Application of the Short Tandem Repeat Marker (D21S11) in the Molecular Diagnosis of Down Syndrome in Libya

Abstract

Background: Down syndrome (DS) is the most common genetic anomaly linked to varying degrees of intellectual disability, distinct physical traits and health issues. PCR-based DNA diagnostic method is sensitive, robust and the most efficient for trisomy 21 diagnosis. Aim: This study aimed to demonstrate the sensitivity of DNA diagnosis of DS using the short tandem repeat (STR) marker D21S11. Methods: This study was conducted in Tripoli, Libya. Blood samples were collected from 55 individuals, of which 50 were successfully amplified and included in the analysis. In addition, 102 healthy controls were included to assess the sensitivity of the D21S11 marker for detecting chromosome 21 (Ch21) nondisjunction (NDJ). The GlobalFiler™ IQC PCR Amplification kit and a 3500 Genetic Analyzer were used to detect trisomy 21 by the D21S11 locus on Ch21. Results: Diagnosis of Ch21 trisomy was achieved in all 50 successfully amplified samples (100%), including one mosaic case.
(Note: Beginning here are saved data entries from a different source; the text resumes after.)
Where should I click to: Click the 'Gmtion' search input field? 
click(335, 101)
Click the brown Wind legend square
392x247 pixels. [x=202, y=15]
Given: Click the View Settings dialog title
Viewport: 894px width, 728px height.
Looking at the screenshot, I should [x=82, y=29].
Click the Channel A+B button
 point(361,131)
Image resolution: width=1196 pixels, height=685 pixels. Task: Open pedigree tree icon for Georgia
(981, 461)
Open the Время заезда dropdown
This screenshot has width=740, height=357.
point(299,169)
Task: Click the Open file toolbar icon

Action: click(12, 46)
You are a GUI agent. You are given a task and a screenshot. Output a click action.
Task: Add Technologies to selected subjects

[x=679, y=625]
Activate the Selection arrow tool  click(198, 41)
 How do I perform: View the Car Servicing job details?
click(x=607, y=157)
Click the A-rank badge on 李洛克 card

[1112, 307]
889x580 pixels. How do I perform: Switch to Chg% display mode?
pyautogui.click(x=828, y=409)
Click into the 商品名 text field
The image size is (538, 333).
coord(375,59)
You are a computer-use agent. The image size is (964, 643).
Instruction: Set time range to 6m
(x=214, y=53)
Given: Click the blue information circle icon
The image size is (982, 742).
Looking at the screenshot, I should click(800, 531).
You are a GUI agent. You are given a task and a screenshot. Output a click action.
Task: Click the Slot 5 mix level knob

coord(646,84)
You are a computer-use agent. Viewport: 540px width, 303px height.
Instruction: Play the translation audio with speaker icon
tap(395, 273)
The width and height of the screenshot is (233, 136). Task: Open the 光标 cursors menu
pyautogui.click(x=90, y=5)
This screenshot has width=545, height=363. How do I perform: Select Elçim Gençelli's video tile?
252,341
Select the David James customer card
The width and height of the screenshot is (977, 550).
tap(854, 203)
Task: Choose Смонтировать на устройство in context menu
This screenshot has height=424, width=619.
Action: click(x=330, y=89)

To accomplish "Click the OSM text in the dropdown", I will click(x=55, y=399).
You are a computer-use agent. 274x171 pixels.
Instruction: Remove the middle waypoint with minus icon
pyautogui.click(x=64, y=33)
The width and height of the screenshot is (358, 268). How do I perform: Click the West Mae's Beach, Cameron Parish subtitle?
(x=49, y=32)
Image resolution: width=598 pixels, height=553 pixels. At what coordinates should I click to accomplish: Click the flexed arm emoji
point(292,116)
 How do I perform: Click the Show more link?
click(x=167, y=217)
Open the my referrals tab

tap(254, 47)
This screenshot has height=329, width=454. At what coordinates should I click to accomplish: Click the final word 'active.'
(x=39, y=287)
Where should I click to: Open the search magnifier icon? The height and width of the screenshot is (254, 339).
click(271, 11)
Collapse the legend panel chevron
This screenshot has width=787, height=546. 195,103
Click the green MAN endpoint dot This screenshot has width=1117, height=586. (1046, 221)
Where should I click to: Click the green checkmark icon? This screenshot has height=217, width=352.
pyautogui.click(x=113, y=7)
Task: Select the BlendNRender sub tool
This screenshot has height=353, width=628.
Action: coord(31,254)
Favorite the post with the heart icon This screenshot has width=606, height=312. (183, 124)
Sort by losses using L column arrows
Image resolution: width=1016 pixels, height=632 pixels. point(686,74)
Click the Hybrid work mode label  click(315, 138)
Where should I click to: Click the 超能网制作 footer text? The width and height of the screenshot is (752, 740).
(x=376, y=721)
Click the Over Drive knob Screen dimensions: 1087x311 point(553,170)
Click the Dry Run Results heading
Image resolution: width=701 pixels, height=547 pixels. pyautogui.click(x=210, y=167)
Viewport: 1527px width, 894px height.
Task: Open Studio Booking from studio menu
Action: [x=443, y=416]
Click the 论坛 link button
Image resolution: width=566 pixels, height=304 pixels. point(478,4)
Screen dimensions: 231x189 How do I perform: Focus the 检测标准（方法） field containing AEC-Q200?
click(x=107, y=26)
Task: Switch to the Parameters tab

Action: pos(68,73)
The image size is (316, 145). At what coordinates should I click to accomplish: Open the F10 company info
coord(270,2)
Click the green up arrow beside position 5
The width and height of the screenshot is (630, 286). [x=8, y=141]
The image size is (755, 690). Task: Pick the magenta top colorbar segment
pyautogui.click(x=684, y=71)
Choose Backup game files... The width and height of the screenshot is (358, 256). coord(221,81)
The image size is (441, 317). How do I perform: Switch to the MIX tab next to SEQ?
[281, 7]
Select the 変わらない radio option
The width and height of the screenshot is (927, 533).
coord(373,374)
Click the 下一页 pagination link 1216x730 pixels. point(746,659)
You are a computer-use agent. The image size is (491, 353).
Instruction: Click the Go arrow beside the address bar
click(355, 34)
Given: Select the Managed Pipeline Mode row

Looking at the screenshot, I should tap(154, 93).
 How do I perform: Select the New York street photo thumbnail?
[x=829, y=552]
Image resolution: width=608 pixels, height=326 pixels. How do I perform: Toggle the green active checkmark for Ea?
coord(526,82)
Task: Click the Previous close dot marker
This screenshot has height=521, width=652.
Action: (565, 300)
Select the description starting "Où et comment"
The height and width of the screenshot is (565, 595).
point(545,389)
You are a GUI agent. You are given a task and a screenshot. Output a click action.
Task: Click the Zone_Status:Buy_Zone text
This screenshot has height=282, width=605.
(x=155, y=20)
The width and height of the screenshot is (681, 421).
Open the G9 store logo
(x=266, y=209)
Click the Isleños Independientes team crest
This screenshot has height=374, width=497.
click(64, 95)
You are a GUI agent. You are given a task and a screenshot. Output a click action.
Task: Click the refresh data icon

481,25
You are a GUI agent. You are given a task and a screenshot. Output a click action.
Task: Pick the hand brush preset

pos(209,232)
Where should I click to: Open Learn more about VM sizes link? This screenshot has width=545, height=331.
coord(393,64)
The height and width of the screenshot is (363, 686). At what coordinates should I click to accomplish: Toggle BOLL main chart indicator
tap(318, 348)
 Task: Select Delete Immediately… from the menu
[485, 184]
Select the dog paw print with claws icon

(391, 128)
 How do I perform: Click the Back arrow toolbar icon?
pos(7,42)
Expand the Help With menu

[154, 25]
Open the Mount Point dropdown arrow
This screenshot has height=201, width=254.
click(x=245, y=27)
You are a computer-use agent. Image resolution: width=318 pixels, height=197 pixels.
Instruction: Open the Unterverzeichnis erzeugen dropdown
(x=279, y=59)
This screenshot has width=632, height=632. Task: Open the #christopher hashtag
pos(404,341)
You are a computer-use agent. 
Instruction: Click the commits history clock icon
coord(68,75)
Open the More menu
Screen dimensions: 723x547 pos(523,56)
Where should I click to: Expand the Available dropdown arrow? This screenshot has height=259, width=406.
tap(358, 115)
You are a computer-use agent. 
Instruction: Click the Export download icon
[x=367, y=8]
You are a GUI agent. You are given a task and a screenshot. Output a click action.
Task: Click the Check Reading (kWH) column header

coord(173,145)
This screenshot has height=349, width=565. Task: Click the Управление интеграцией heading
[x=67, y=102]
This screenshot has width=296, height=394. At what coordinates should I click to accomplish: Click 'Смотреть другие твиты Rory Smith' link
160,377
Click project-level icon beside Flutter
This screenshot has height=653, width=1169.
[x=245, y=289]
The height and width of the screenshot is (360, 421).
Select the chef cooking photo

Of the 50 cases, 26 (52%) showed a diallelic pattern, 21 cases (42%) showed a triallelic pattern and 3 cases (6%) showed a monoallelic pattern. Conclusion: This study successfully diagnosed, for the first time, Ch21 NDJ in individuals with DS cases, including one mosaic case, using the STR marker (D21S11) and genetic analyzer in the Libyan population. This method may be applied to prenatal and postnatal diagnosis as well as preimplantation genetic diagnosis, as it is rapid, simple, accurate, and requires only a small amount of biological material compared with conventional cytogenetic analyses.